TO BE DONE — Retype the lines from the first one at the top through the line containing "Action: [1258, 166]", keeping both ends and changing nothing.

[RECORDS SHOWN start]

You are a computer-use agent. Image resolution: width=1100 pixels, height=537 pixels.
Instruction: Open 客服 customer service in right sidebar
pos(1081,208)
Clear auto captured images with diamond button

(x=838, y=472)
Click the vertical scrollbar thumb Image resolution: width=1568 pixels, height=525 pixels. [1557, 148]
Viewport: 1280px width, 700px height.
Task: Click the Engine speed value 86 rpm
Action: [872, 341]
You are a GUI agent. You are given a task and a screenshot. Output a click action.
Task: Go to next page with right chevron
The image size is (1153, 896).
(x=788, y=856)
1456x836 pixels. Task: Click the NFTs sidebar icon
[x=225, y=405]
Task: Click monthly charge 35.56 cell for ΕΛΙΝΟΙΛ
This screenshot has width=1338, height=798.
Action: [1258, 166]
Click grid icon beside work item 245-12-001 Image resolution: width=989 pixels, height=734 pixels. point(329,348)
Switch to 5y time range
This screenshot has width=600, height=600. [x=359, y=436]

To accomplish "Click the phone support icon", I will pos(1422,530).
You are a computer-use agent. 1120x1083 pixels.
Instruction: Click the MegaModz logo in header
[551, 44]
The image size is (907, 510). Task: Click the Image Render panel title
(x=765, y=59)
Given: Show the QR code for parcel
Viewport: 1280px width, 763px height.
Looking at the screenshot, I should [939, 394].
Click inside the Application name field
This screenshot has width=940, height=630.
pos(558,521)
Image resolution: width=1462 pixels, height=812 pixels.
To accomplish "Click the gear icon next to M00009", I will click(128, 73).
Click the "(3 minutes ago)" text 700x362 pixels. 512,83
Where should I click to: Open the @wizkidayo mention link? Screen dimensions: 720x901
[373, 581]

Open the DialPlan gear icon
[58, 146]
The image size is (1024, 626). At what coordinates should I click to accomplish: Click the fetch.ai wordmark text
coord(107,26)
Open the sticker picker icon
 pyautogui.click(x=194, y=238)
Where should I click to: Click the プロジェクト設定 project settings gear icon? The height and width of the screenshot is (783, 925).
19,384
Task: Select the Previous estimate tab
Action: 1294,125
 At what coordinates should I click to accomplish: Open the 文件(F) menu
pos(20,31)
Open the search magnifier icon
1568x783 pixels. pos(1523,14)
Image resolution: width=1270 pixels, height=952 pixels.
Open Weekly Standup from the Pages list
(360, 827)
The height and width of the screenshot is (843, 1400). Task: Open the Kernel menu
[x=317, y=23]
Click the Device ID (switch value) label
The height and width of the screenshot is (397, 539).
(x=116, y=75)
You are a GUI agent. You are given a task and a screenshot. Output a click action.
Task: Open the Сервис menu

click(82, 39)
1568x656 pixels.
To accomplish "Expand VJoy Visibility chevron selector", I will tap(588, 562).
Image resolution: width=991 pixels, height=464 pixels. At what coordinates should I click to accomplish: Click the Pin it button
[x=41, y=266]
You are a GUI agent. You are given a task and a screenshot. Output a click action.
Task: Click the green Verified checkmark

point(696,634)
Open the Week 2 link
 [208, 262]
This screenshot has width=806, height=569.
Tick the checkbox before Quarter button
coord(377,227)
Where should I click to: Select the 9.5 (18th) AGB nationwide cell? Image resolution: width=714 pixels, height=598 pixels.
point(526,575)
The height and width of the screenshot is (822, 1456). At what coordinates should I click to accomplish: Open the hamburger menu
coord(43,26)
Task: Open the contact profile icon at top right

[RECORDS SHOWN end]

SOLVED EXERCISE —
You are a computer-use agent. Image resolution: width=1100 pixels, height=537 pixels.
Instruction: Open 客服 customer service in right sidebar
pos(1081,208)
Clear auto captured images with diamond button

(x=838, y=472)
Click the vertical scrollbar thumb Image resolution: width=1568 pixels, height=525 pixels. [1557, 148]
Viewport: 1280px width, 700px height.
Task: Click the Engine speed value 86 rpm
Action: [872, 341]
You are a GUI agent. You are given a task and a screenshot. Output a click action.
Task: Go to next page with right chevron
The image size is (1153, 896).
(x=788, y=856)
1456x836 pixels. Task: Click the NFTs sidebar icon
[x=225, y=405]
Task: Click monthly charge 35.56 cell for ΕΛΙΝΟΙΛ
This screenshot has width=1338, height=798.
Action: [1258, 166]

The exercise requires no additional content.